#### Stated task:
Continue the piece on whether to hire a manager for Google Ads campaigns, starting after its last sentence.

#### Page extract:

Many companies have tried Google Ads in the past with the conclusion that it just doesn’t work for them. While it is true that Pay Per Click ads don’t work for everyone, the more likely reason for this is that the campaigns were not optimized properly – either generally or for their industry segment. There are some companies that can get away with minimal effort and turn a profit. In that case, if you don’t have to pay a management fee, then all power to you. Remember though that Google is a for-profit corporation with a near monopoly on search engine ads. That means that they’ll keep costs low enough and try to provide you enough results to keep your business, but keeping costs low for your sake is not their main priority.
Using automation in Google is a must. It will save a lot of time and provide powerful insights that you wouldn’t get otherwise. And in some cases, it does make sense to keep things on autopilot. However to leave everything up to Google’s Algorithm means you lose out on valuable opportunities and optimizing your campaigns so that they provide the best value for your money.
Do You Need a Managed Google Ads Campaign?
All this leads to the question – do you need a managed campaign? There are a couple factors that weigh into the decision. First, do you have the budget? If you have a small budget and can’t afford a managed campaign, then it doesn’t make sense to hire an agency to do it for you. You can easily forego this cost by learning to manage your account on your own. Google provides all the information you need to get started. After you get the processes and ideas down, it comes down to analysis, intuition and time. Not everyone loves to dive deep into the data. If that’s you, you may want to consider hiring a professional that is trained to see the numbers and act on them accordingly.

#### Supplied material:
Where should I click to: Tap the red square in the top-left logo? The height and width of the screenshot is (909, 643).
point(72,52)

#### Answer:
The second major factor is time. Do you have the time to manage the campaign yourself? Setting up a fully automated campaign can be a simple and relatively quick process. Google sales reps are also there to help in every step of the way. If you decide to go this route, check your results frequency. If you’re turning a profit and you’re satisfied, then you don’t need to go the managed route. But if you’ve decided that you do need a managed campaign or you see the promise of results but it’s just not there and don’t have the time to manage the account yourself, consider hiring a professional.
Large agencies may spend only a couple hours in an account, with the resources to see the big picture. There are many software programs out there that will analyse the account, make suggestions and even implement the changes directly. These programs tend to be pretty expensive though and not for the casual user. Smaller agencies that offer boutique services may spend several hours in your account, doing manual analysis that is directly reflective of their client’s KPIs and business goals. These agencies may be more expensive, but you can be assured that your account is being managed with the utmost care.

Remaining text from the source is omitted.